Infelizmente ainda vivemos em uma cultura predominante de “malhação” do corpo — e da vida -, que não corresponde àquilo de que necessitamos para estar bem. Costumamos exigir-nos, irrefletidamente, de uma maneira que nos faz sofrer e nos machucarmos mais. Assim também com a imagem que queremos mostrar profissionalmente e na vida pessoal, com nossa exigência de poder resolver e dar conta de tudo, de saber mais que os outros, de nos mostrarmos “fortes” e “bem”-sucedidos. Estamos, a maior parte do tempo, “esticando demais a corda”.

O pensar do corpo aparece quando voltamos nosso sentir consciente para as percepções corporais, o que inclui nossas emoções e sentimentos, e nos deixamos guiar por eles. Ele é a percepção corporal.

Só quando realizamos práticas físicas e atitudes de vida a partir dessa escuta é que realmente podemos descobrir a dose adequada de exercício, a força justa a ser feita, o alongamento que faz bem e até aonde podemos ir nas exigências com nós mesmos em todas as áreas da vida; perceber aquilo que nos corresponde em cada momento, aquilo que nos faz bem e aquilo que nos machuca. Assim damos ao organismo a chance de exercer seu motivo de ser: se organizar. Calar o pensador racional e dar espaço ao pensador corporal, esse é o aprendizado essencial.

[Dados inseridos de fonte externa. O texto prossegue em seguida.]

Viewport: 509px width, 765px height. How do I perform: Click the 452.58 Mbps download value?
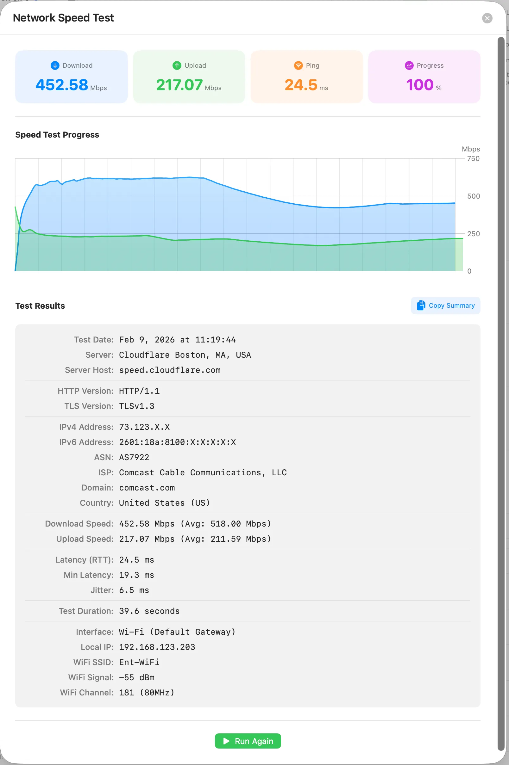[x=62, y=85]
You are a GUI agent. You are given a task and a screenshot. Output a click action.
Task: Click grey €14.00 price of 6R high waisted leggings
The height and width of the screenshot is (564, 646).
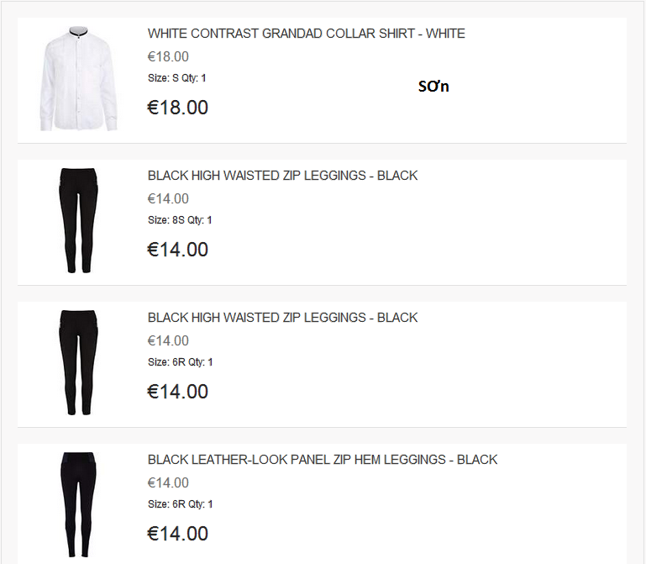pos(168,341)
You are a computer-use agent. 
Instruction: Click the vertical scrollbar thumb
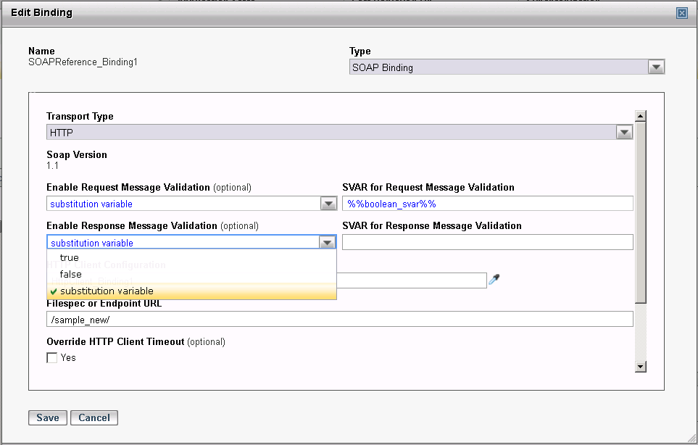pos(640,210)
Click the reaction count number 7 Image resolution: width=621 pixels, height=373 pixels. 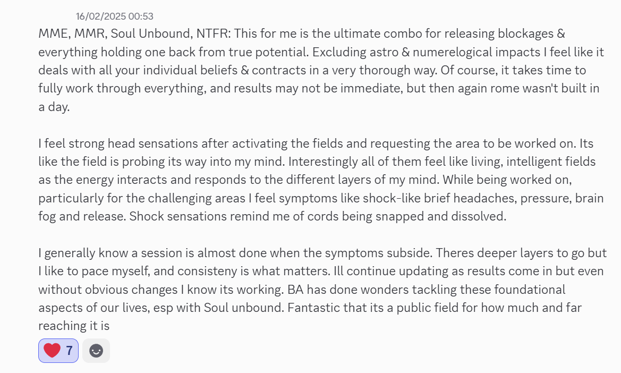[x=69, y=351]
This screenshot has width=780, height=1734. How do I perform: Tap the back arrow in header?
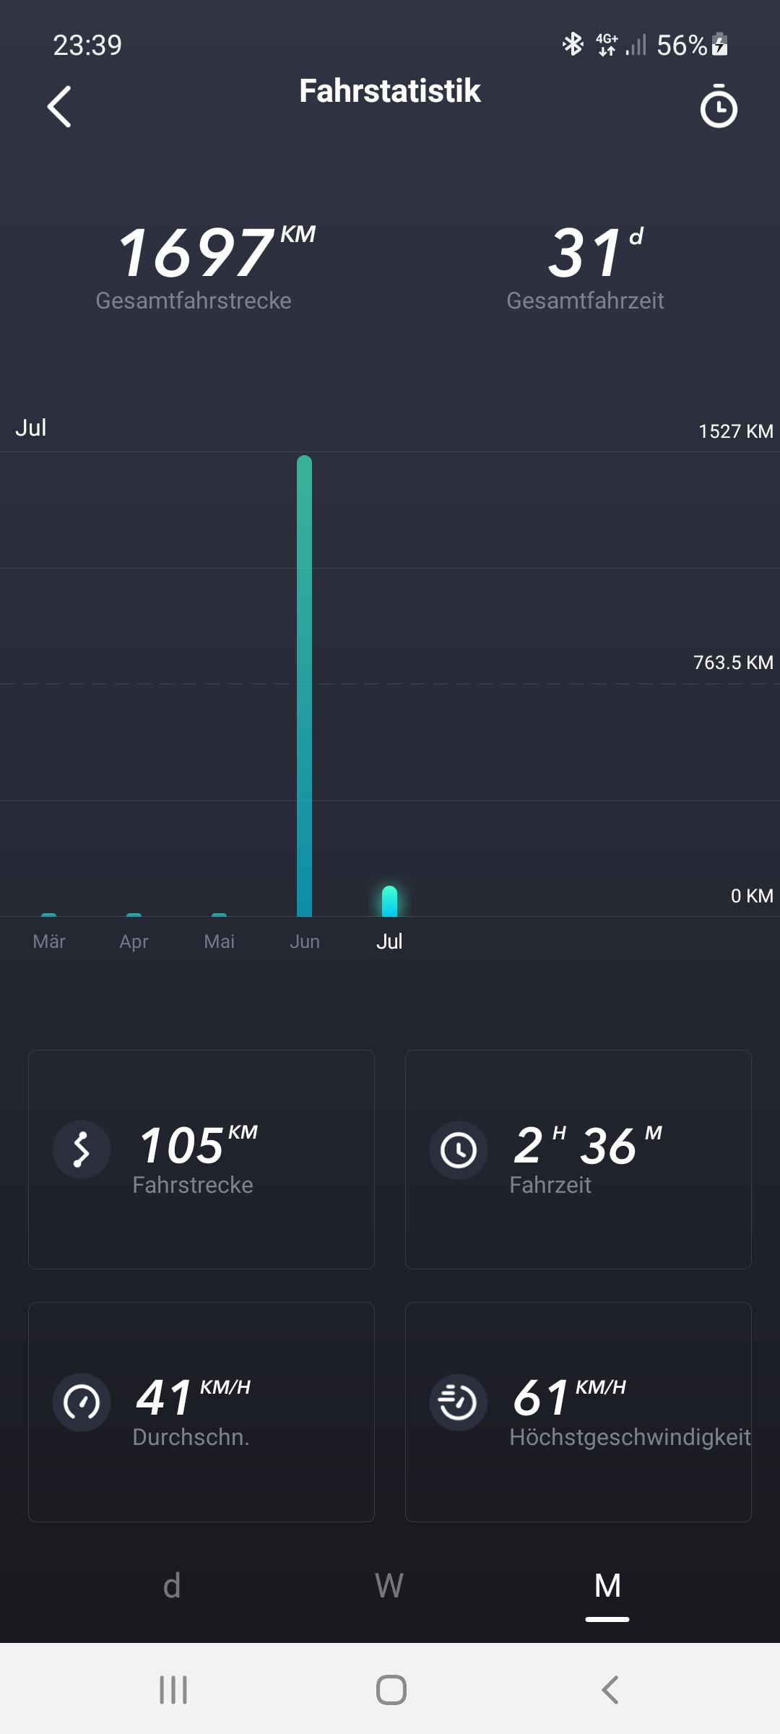(x=59, y=107)
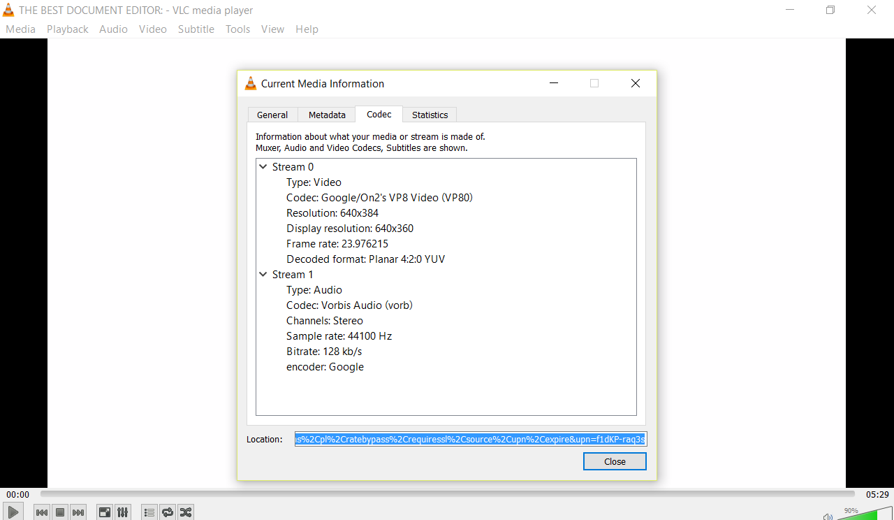This screenshot has width=894, height=520.
Task: Collapse the Stream 0 section
Action: 263,166
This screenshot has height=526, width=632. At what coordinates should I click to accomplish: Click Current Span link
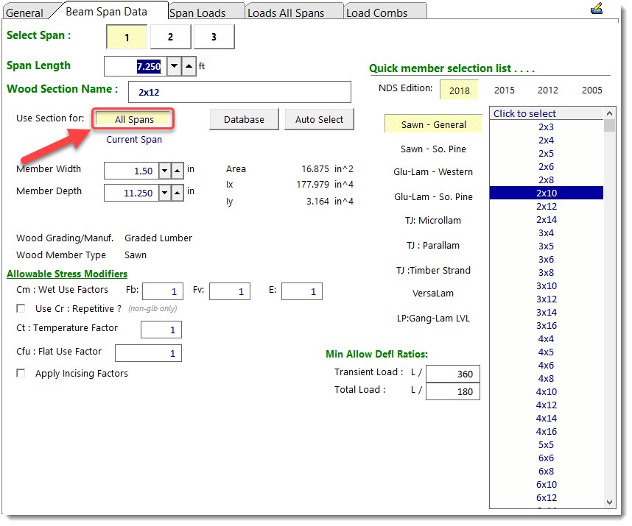134,140
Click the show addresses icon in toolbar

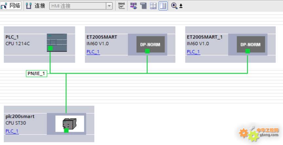[134, 6]
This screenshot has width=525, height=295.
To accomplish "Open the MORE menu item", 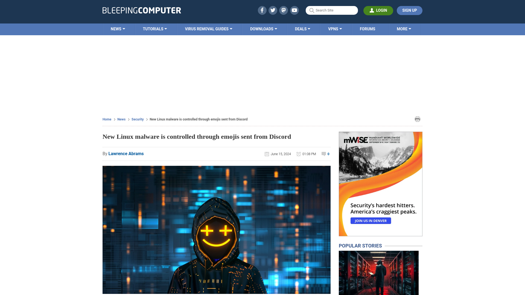I will (x=404, y=29).
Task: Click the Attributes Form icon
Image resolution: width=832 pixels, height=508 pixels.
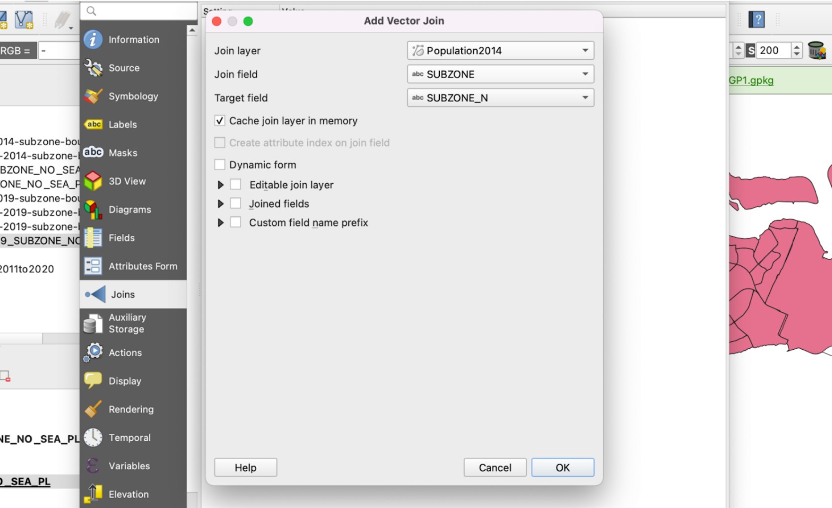Action: [93, 266]
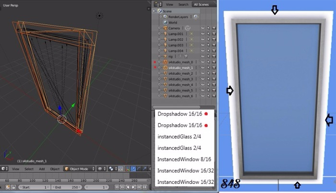Viewport: 336px width, 193px height.
Task: Click the Lamp.001 lamp icon
Action: coord(165,34)
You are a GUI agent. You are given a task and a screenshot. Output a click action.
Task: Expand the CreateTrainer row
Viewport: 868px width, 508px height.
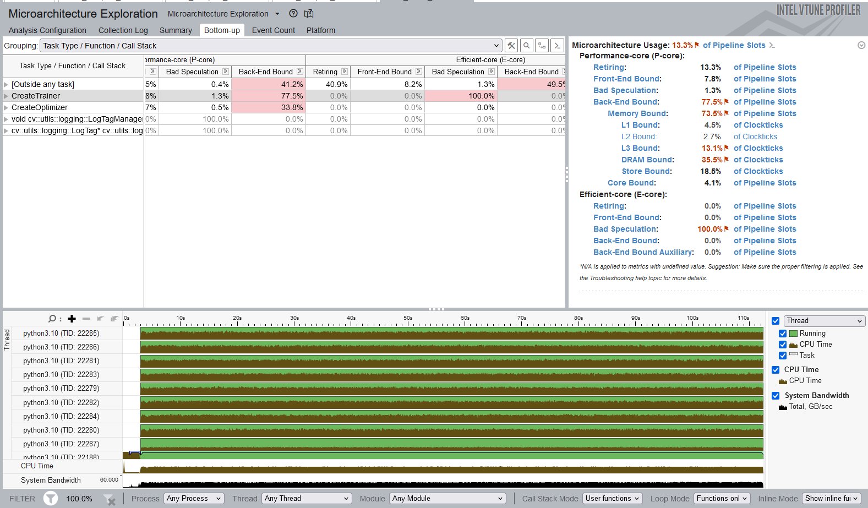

Na área da saúde, hoje sabemos que a interocepção — que é basicamente o sentir e perceber consciente de nossos estados internos — é fundamental para o aprofundamento de qualquer prática corporal e psicológica, pois colabora com a regulação homeostática de todos os nossos sistemas, sendo fundamental nos processos de cura.

A Dra. Lily Ehrenfried, criadora de um dos métodos com os quais trabalho — a Ginástica Holística -, costumava dizer: “O corpo humano possui uma tendência ordenadora que ajuda a recolocar tudo em seu lugar, desde que lhe seja dada a mínima possibilidade”.

Esse potencial está em nós, basta concretizá-lo.